El director Brian Gilbert evita las largas escenas en los tribunales, con las confrontaciones entre el fiscal y los prostitutos que el escritor llegó a frecuentar, y se concentra en describir la increíble confianza con que Wilde pensaba salir bien librado del escándalo, la ingenuidad con que llegó a creer que su talento le protegería contra la mezquindad de la moral victoriana. Una de sus frases más famosas, ``La maldad es un mito que la gente utiliza para explicarse el extraño atractivo de los demás'', se vuelve más irónica todavía al aplicarse a la propia vida del escritor, a su relación con Bosie, el amante egoísta, a su manera de perder los favores y comprensión de la sociedad que tanto lo adulaba. Gilbert señala el itinerario de esta caída, pero en lugar de explorar la complejidad del personaje, sus contradicciones, los alcances de su ego, la hipocresía de su entorno social, y el estado de ánimo que lo llevó a escribir en la cárcel la célebre carta a Bosie llamada De profundis (traducida al español por José Emilio Pacheco), lo que construye poco a poco es una extraña figura heroica, una suerte de mártir moral para liberales bienpensantes, con escenas ``fuertes'' destinadas a sacudir al espectador con un lenguaje sexual explícito, impensable en las cintas sobre Wilde hace casi cuarenta años.

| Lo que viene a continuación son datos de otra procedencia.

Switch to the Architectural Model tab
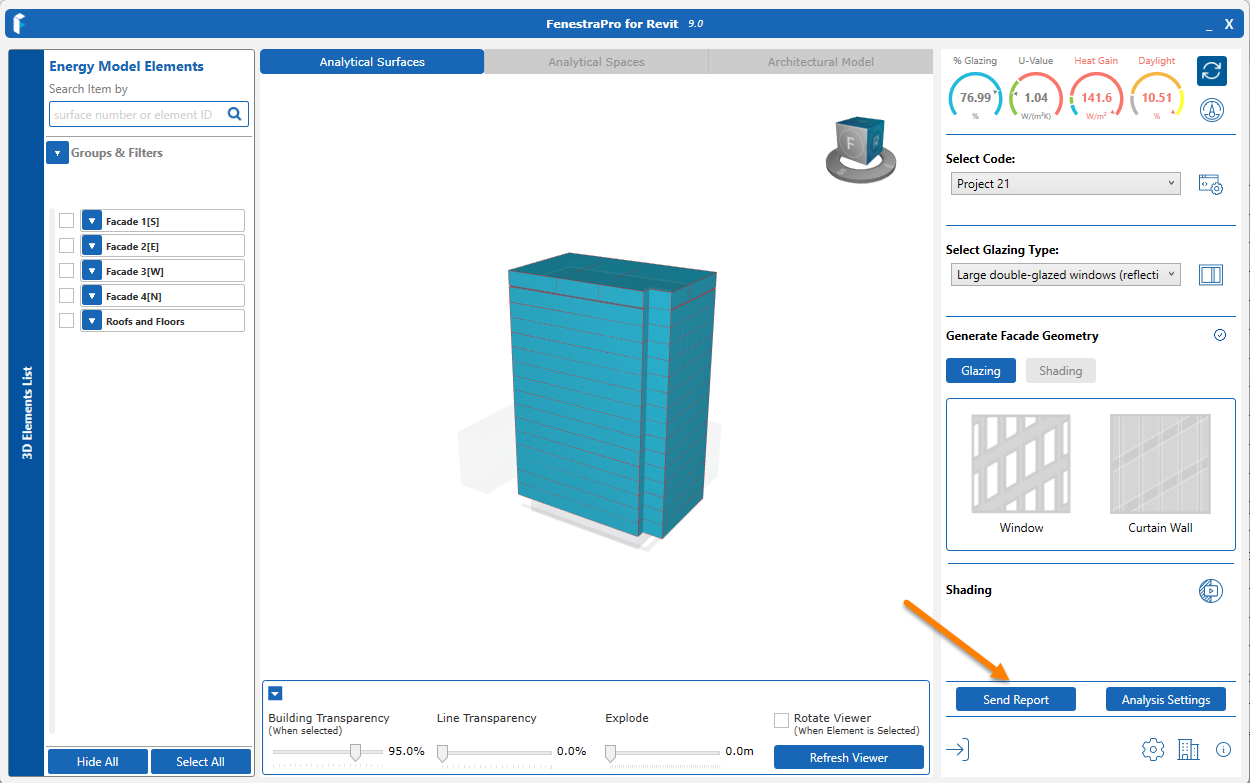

Pero precisamente a finales de los noventa, cuando en Inglaterra los espacios de tolerancia conquistados por las minorías sexuales son mucho mayores que en los sesenta, no tiene sentido insistir en ese tipo de aproximaciones apologéticas y sensacionalistas a la vida de Oscar Wilde, en definitiva más propias de una teleserie interesada en audacias rentables. El cine inglés contemporáneo, el de Derek Jarman o el de John Maybury (El amor es el diablo) ofrecen en temas similares una visión menos candorosa y banalizadora, mucho más subversiva. En todo caso más oscura. Wilde había ya señalado: ``Sólo los grandes maestros de estilo consiguen ser indescifrables''.